### THE PROBLEM:
In the records below, please retype word for word every line from the one containing "The width and height of the screenshot is (644, 406)." through the final one, both included, and nothing else.

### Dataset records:
--------
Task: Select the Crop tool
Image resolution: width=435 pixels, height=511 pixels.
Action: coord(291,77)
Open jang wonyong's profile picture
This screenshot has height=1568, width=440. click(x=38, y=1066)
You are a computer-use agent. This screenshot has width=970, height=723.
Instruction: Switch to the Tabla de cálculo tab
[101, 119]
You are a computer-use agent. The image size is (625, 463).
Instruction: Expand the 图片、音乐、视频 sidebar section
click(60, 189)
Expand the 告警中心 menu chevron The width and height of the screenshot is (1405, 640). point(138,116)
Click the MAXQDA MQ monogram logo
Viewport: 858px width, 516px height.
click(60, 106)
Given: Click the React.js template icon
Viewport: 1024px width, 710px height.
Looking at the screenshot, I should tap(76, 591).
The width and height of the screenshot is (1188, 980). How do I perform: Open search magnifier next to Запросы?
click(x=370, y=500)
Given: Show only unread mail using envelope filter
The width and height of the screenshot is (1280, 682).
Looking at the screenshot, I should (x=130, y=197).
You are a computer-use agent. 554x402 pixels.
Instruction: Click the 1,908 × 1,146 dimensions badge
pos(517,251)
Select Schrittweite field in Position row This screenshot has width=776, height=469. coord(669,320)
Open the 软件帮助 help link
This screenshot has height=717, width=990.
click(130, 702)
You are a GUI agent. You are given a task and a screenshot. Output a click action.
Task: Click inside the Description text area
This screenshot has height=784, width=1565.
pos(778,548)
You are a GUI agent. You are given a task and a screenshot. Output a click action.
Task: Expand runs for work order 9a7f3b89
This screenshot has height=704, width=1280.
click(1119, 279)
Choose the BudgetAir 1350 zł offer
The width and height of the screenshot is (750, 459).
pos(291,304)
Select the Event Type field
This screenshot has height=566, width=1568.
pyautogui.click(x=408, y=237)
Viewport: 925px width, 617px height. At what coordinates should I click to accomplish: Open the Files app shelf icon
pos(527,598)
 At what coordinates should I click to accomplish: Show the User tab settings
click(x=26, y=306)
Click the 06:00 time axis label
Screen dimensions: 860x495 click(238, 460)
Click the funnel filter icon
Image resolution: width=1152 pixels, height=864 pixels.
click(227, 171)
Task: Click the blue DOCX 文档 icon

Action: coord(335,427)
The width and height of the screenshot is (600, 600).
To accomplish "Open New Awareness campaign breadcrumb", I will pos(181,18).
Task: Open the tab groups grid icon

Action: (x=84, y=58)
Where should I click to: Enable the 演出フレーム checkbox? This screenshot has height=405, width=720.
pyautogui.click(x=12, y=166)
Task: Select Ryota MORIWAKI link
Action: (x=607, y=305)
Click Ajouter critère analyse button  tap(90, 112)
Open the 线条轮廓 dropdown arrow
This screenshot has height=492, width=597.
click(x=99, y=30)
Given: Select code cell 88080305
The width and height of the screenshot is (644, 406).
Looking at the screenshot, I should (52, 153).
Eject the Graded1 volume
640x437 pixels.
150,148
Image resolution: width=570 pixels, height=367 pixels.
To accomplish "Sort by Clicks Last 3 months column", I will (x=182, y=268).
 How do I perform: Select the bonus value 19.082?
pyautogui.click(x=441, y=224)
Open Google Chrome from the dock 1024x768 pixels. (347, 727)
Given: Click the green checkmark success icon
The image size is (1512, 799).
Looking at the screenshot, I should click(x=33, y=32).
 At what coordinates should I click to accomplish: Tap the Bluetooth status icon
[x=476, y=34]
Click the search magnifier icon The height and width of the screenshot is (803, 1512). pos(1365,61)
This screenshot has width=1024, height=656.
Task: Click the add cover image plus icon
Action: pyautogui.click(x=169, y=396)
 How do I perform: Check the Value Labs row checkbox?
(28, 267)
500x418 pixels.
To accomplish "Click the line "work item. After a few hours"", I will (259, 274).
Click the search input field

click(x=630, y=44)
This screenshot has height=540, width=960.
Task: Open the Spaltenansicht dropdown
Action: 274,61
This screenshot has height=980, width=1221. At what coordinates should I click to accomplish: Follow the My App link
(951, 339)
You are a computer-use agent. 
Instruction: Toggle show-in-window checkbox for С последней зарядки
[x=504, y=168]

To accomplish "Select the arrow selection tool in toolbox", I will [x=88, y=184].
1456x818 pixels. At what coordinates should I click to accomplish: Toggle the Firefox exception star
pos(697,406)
--------
### ANSWER SECTION:
The width and height of the screenshot is (644, 406).
Looking at the screenshot, I should (52, 153).
Eject the Graded1 volume
640x437 pixels.
150,148
Image resolution: width=570 pixels, height=367 pixels.
To accomplish "Sort by Clicks Last 3 months column", I will (x=182, y=268).
 How do I perform: Select the bonus value 19.082?
pyautogui.click(x=441, y=224)
Open Google Chrome from the dock 1024x768 pixels. (347, 727)
Given: Click the green checkmark success icon
The image size is (1512, 799).
Looking at the screenshot, I should click(x=33, y=32).
 At what coordinates should I click to accomplish: Tap the Bluetooth status icon
[x=476, y=34]
Click the search magnifier icon The height and width of the screenshot is (803, 1512). pos(1365,61)
This screenshot has width=1024, height=656.
Task: Click the add cover image plus icon
Action: pyautogui.click(x=169, y=396)
 How do I perform: Check the Value Labs row checkbox?
(28, 267)
500x418 pixels.
To accomplish "Click the line "work item. After a few hours"", I will (259, 274).
Click the search input field

click(x=630, y=44)
This screenshot has height=540, width=960.
Task: Open the Spaltenansicht dropdown
Action: 274,61
This screenshot has height=980, width=1221. At what coordinates should I click to accomplish: Follow the My App link
(951, 339)
You are a computer-use agent. 
Instruction: Toggle show-in-window checkbox for С последней зарядки
[x=504, y=168]

To accomplish "Select the arrow selection tool in toolbox", I will [x=88, y=184].
1456x818 pixels. At what coordinates should I click to accomplish: Toggle the Firefox exception star
pos(697,406)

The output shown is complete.